The UN Convention on the Rights of Persons with Disabilities and the UN Madrid International Plan of Action on Ageing obligate States to promote the right of persons with disabilities and older persons to participate in society on an equal basis with others. Despite these important steps, social exclusion persists at both the global and local levels, especially for those with intersectional identities. Italy represents an important context for understanding the cultural history of disability and aging and the legacy of past laws and policies and persistent social practices that continue to violate the rights of persons with disabilities and older persons.

JSIS 495/LSJ 491: Task Force/Legal Clinic: "Making Rights Real": Realizing the right to health for older women and girls with disabilities (5 credits)

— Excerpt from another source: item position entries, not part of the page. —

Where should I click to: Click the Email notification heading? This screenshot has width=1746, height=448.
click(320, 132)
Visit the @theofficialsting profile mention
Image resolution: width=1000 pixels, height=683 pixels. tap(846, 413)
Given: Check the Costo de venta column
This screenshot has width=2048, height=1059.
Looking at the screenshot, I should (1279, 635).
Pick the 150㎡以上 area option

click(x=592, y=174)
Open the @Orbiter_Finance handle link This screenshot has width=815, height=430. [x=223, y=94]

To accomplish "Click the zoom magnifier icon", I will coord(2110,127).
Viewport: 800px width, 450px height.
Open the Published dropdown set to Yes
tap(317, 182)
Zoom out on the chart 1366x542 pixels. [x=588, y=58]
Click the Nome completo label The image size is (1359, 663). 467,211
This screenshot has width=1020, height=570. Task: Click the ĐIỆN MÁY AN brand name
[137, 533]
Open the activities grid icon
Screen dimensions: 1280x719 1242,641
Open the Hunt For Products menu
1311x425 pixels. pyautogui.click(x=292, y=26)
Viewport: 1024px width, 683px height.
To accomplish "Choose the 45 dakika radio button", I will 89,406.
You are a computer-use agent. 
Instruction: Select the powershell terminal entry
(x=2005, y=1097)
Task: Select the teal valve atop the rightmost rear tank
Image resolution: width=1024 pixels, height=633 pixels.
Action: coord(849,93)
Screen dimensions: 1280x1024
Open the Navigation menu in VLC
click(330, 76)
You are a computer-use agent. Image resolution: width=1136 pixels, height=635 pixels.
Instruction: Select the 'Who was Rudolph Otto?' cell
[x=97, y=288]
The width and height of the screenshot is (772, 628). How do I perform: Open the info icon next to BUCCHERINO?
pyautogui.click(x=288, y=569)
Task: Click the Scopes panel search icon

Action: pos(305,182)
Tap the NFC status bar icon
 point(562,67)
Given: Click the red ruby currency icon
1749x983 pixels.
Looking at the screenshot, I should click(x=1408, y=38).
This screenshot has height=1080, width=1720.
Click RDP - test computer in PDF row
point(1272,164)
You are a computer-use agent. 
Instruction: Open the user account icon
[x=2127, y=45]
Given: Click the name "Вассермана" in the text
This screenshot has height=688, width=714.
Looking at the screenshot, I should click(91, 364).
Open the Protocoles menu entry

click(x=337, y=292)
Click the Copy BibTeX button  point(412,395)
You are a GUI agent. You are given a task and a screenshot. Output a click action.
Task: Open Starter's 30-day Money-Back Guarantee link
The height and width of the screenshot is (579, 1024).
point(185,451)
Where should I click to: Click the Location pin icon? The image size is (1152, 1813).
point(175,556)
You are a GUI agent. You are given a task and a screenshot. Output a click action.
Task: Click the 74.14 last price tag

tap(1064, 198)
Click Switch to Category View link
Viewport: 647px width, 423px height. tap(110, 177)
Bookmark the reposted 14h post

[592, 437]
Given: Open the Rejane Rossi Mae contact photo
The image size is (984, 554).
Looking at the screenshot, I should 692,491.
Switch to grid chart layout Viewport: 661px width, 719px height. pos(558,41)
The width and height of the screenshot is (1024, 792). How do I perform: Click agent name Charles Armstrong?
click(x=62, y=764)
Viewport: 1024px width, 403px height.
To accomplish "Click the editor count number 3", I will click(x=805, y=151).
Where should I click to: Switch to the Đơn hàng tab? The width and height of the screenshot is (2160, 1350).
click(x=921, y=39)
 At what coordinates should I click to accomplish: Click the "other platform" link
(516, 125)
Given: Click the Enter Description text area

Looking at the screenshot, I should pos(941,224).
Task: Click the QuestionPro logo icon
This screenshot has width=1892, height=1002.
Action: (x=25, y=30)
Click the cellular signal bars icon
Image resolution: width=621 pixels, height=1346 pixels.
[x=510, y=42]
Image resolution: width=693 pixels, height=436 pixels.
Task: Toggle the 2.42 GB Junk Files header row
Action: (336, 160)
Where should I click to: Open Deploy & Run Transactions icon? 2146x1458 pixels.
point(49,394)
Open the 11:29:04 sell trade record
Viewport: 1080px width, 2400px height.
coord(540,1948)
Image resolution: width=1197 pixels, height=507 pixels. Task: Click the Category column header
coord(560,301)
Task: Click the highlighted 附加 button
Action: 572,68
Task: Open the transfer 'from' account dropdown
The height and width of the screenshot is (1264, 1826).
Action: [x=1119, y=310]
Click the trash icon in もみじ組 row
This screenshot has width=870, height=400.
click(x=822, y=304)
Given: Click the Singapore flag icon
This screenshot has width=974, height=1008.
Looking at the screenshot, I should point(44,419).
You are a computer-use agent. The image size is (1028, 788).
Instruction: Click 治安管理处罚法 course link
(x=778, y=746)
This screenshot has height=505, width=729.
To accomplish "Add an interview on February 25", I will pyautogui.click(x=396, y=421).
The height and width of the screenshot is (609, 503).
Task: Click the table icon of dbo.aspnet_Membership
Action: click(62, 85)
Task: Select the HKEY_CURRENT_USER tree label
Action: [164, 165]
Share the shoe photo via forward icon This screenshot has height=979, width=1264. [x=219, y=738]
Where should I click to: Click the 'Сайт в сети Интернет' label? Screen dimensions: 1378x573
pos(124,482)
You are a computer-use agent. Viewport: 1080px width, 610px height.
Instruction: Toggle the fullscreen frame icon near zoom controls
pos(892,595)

This Task Force/Legal Clinic will invite students to select an issue of contemporary concern such as violence against women, humanitarian assistance, poverty alleviation, or access to sexual and reproductive health care and, working in assigned groups, develop: A research summary of the issue that identifies how and when gender, age, and disability play a role; an analysis of legal and policy responses taken by States as well as by the international community, particularly international human rights mechanisms, to address the issue; an analysis of how social movements and civil society actors have addressed the issue; and a set of policy, program or practice recommendations that are addressed both to State and civil society actors and identify ways in which responses to the given issue can be more inclusive and representative of women of all ages and abilities.

JSIS 495/LSJ 491: Task Force: "A City for All?" Action-based Evaluation of Access and Inclusion in Rome (5 credits)

The United Nations Human Settlements Programme (UN-Habitat) is mandated by the UN General Assembly to promote transformative change in cities and human settlements through knowledge, policy advice, technical assistance and collaborative action. Creating "Cities for All" that are inclusive of persons with disabilities, older persons, and others are central to its human rights strategy to promote the right to the city. Students will take Rome as a case study for an action-based assessment and analyze all aspects of access and inclusion to public spaces, including sites of both political and economic importance and cultural significance, to provide a set of recommendations. Special attention will be placed on Rome’s green spaces (Rome is considered one of the Greenest Cities of Europe), and students will co-author and contribute a chapter to the upcoming edited volume Disability & the Outdoors: Access and inclusion in nature.